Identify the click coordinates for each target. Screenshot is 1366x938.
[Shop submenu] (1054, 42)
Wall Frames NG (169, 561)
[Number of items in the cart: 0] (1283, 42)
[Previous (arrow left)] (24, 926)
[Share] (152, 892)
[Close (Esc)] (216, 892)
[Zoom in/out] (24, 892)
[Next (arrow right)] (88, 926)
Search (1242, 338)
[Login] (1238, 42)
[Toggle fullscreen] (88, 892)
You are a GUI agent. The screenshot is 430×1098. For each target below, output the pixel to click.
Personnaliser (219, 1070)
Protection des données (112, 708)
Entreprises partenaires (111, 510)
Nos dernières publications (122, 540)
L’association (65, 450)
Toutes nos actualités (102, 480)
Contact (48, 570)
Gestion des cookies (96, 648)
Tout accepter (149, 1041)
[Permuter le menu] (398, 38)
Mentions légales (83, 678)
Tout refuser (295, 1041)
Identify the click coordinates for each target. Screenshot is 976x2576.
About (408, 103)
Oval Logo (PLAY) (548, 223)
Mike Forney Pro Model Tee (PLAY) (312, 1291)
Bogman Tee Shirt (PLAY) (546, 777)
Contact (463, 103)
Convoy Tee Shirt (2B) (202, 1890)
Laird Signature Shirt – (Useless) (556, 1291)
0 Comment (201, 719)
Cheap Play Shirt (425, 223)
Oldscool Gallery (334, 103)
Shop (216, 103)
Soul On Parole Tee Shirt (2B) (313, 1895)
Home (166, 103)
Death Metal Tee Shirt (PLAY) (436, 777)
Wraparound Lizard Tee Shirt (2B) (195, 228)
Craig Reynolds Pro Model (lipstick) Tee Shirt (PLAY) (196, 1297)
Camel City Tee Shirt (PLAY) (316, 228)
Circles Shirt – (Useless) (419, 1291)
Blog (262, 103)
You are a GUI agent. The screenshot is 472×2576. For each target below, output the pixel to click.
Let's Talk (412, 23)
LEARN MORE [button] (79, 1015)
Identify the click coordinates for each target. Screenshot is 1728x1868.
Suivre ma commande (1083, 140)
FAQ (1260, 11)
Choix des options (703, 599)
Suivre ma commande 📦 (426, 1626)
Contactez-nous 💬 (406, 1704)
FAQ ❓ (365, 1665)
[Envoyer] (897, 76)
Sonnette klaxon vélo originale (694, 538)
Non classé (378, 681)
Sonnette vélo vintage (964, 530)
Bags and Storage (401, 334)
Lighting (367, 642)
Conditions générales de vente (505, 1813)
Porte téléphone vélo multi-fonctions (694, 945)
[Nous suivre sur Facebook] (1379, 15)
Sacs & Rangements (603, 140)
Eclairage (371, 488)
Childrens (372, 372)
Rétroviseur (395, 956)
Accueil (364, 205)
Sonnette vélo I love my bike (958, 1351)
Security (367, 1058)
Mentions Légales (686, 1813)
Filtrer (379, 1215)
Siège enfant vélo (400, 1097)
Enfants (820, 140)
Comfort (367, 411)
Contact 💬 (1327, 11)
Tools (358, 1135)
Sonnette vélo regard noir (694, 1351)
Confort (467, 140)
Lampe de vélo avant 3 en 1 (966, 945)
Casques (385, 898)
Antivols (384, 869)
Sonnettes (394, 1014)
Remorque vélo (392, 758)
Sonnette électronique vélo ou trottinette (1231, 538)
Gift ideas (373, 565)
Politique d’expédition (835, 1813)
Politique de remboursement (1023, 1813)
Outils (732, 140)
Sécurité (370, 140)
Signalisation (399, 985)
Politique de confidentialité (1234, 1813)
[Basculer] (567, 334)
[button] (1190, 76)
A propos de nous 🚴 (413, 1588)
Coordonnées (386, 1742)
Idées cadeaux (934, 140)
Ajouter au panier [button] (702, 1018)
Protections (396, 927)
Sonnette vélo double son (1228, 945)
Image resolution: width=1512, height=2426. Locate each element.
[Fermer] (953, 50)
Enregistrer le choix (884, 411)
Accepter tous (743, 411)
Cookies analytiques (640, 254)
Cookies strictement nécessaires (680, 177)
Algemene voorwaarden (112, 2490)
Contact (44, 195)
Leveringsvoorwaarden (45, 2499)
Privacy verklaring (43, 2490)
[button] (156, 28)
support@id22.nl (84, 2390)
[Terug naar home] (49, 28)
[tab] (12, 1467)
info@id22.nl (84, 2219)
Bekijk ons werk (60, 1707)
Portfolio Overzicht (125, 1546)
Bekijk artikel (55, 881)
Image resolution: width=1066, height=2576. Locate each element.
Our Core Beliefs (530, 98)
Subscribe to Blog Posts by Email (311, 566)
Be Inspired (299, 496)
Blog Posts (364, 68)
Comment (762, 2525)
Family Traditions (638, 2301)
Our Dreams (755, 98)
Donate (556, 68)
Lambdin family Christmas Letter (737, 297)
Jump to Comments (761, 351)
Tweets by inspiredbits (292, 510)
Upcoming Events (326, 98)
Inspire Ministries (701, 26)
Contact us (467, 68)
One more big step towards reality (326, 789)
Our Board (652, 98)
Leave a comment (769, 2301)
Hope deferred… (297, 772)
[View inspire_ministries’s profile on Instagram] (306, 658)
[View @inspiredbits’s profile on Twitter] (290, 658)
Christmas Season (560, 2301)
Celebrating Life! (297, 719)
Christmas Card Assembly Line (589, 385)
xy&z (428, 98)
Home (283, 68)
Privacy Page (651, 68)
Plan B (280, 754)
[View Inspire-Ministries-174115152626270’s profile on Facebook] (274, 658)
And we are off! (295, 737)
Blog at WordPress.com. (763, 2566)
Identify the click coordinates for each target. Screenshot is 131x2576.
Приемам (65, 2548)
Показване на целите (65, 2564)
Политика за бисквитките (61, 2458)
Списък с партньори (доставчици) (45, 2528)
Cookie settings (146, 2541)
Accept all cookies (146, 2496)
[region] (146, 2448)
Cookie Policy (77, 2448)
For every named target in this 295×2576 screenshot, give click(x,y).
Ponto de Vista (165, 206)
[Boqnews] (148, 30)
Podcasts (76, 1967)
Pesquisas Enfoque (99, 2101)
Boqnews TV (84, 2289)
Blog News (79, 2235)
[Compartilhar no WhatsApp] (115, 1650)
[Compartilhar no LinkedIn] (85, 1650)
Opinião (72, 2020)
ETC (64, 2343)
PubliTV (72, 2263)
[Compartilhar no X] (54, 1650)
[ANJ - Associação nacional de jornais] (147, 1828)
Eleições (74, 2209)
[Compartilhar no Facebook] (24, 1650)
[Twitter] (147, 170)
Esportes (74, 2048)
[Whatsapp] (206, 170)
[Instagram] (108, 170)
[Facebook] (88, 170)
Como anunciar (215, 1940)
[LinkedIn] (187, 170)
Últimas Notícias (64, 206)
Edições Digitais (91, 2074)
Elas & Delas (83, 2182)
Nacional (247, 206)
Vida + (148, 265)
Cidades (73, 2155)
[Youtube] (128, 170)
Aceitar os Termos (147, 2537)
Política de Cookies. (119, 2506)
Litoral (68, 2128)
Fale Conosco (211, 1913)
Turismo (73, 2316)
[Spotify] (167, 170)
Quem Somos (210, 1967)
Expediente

→ Goal of the exercise
Only a number is needed here: the count of lines above that hold the string "each".

→ Written response
8